### Selected excerpt

= Transposition table =

Cache of previously seen positions, and associated evaluations in a game tree

A transposition table is a cache of previously seen positions, and associated evaluations, in a game tree generated by a computer game playing program. If a position reoccurs via a different sequence of moves, the value of the position is retrieved from the table, avoiding re-searching the game tree below that position. Transposition tables are primarily useful in perfect-information games (where the entire state of the game is known to all players at all times). The usage of transposition tables is essentially memoization applied to the tree search and is a form of dynamic programming.

Transposition tables are typically implemented as hash tables encoding the current board position as the hash index. The number of possible positions that may occur in a game tree is an exponential function of depth of search, and can be thousands to millions or even much greater. Transposition tables may therefore consume most of available system memory and are usually most of the memory footprint of game playing programs.

== Functionality ==
Game-playing programs work by analyzing millions of positions that could arise in the next few moves of the game. Typically, these programs employ strategies resembling depth-first search, which means that they do not keep track of all the positions analyzed so far. In many games, it is possible to reach a given position in more than one way. These are called transpositions. In chess, for example, the sequence of moves 1. d4 Nf6 2. c4 g6 (see algebraic chess notation) has 4 possible transpositions, since either player may swap their move order. In general, after n moves, an upper limit on the possible transpositions is (n!)^{2}. Although many of these are illegal move sequences, it is still likely that the program will end up analyzing the same position several times.

To avoid this problem, transposition tables are used. Such a table is a hash table of each of the positions analyzed so far up to a certain depth. On encountering a new position, the program checks the table to see whether the position has already been analyzed; this can be done quickly, in amortized constant time. If so, the table contains the value that was previously assigned to this position; this value is used directly. If not, the value is computed, and the new position is entered into the hash table.

The number of positions searched by a computer often greatly exceeds the memory constraints of the system it runs on; thus not all positions can be stored. When the table fills up, less-used positions are removed to make room for new ones; this makes the transposition table a kind of cache.

The computation saved by a transposition table lookup is not just the evaluation of a single position. Instead, the evaluation of an entire subtree is avoided. Thus, transposition table entries for nodes at a shallower depth in the game tree are more valuable (since the size of the subtree rooted at such a node is larger) and are therefore given more importance when the table fills up and some entries must be discarded.

The hash table implementing the transposition table can have other uses than finding transpositions. In alpha–beta pruning, the search is fastest (in fact, optimal) when the child of a node corresponding to the best move is always considered first. Of course, there is no way of knowing the best move beforehand, but when iterative deepening is used, the move that was found to be the best in a shallower search is a good approximation. Therefore this move is tried first. For storing the best child of a node, the entry corresponding to that node in the transposition table is used.

Use of a transposition table can lead to incorrect results if the graph-history interaction problem is not studiously avoided. This problem arises in certain games because the history of a position may be important. For example, in chess a player may not castle if the king or the rook to be castled with has moved during the course of the game. A common solution to this problem is to add the castling rights as part of the Zobrist hashing key. Another example is draw by repetition: given a position, it may not be possible to determine whether it has already occurred. A solution to the general problem is to store history information in each node of the transposition table, but this is inefficient and rarely done in practice.

### Listing
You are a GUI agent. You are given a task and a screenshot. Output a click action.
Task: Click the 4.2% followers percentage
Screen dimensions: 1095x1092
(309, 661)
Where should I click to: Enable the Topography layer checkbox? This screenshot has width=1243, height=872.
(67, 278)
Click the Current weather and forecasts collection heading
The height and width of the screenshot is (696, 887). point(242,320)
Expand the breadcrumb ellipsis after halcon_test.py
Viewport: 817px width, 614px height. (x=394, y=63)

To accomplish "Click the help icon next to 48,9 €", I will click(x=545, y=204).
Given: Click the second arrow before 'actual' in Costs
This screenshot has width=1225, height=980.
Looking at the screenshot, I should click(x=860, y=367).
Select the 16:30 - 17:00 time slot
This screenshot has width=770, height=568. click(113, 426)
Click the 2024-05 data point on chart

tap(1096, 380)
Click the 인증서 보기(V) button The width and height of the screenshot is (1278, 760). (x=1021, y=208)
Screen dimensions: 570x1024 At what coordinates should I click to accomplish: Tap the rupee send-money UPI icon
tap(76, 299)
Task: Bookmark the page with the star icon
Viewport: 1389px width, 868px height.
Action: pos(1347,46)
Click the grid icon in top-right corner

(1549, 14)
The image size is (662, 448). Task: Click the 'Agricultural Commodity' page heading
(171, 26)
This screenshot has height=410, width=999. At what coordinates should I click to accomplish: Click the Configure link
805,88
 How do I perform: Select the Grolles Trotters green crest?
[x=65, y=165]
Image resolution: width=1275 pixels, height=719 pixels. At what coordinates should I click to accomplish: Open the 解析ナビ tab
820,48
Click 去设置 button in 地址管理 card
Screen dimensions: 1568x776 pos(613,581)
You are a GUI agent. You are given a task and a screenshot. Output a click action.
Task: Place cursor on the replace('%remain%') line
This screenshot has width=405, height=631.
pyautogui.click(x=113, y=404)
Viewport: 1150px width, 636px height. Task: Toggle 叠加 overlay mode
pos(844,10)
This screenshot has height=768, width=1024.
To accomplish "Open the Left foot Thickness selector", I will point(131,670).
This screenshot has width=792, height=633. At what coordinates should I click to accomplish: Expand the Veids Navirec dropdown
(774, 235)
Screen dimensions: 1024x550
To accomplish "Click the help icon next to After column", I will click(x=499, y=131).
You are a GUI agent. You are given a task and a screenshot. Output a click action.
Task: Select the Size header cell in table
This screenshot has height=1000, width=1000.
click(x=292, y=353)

### Exercise instructions
1. Repeat word for word the passage of the transposition table article starting with "The number of positions" and going on through "must be discarded.".
2. Condense the paragraph of the transposition table article that begins "To avoid this problem, transposition tables are used" into a short bulleted list of its main facts.
3. Go on with the article on transposition tables, beginning after its last sentence.

### In response
1.
The number of positions searched by a computer often greatly exceeds the memory constraints of the system it runs on; thus not all positions can be stored. When the table fills up, less-used positions are removed to make room for new ones; this makes the transposition table a kind of cache.

The computation saved by a transposition table lookup is not just the evaluation of a single position. Instead, the evaluation of an entire subtree is avoided. Thus, transposition table entries for nodes at a shallower depth in the game tree are more valuable (since the size of the subtree rooted at such a node is larger) and are therefore given more importance when the table fills up and some entries must be discarded.

2.
- Transposition tables keep the program from analyzing the same position more than once.
- The table is a hash table of the positions analyzed so far, up to a certain depth.
- For each new position, the program checks the table in amortized constant time.
- If the position is already there, its stored value is used directly.
- If not, the value is computed and the position is added to the table.

3.
== Replacement strategies ==
A transposition table is a cache whose maximum size is limited by available system memory, and it may overflow at any time. In fact, it is expected to overflow, and the number of positions cacheable at any time may be only a small fraction (even orders of magnitude smaller) than the number of nodes in the game tree. The vast majority of nodes are not transposition nodes, i.e. positions that will recur, so effective replacement strategies that retain potential transposition nodes and replace other nodes can result in significantly reduced tree size. Replacement is usually based on tree depth and aging: nodes higher in the tree (closer to the root) are favored, because the subtrees below them are larger and result in greater savings; and more recent nodes are favored because older nodes are no longer similar to the current position, so transpositions to them are less likely.

Other strategies are to retain nodes in the principal variation, nodes with larger subtrees regardless of depth in the tree, and nodes that caused cutoffs.

== Size and performance ==
Though the fraction of nodes that will be transpositions is small, the game tree is an exponential structure, so caching a very small number of such nodes can make a significant difference. In chess, search time reductions of 0-50% in complex middle game positions and up to a factor of 5 in the end game have been reported.

==Related techniques==
- Similar techniques can be used to cache evaluations of certain features of a position. For example, a pawn hash table can be used to store an evaluation of the pawn structures in a position. Since the number of pawn positions examined is generally much smaller than the total number of positions searched, the pawn hash table has a very high hit rate, allowing a program to spend more time on sophisticated pawn evaluations because they are reused many times.
- A refutation table can be used to store sequences of moves from the root node to leaf nodes. This includes the principal variation and responses to other lines showing that they are inferior. Refutation tables were sometimes used instead of transposition tables in the earlier years of computer chess, when memory was more limited. Some modern chess programs use refutation tables in addition to transposition tables for move ordering, while most do not use them at all.
- Static bitmaps of the possible moves of each type of piece on each space of the board can be cached at program initialization, so that the legal moves of a piece (or together, all legal moves for move generation) can be retrieved with a single memory load instead of having to be serially enumerated. These are commonly used in bitboard implementations.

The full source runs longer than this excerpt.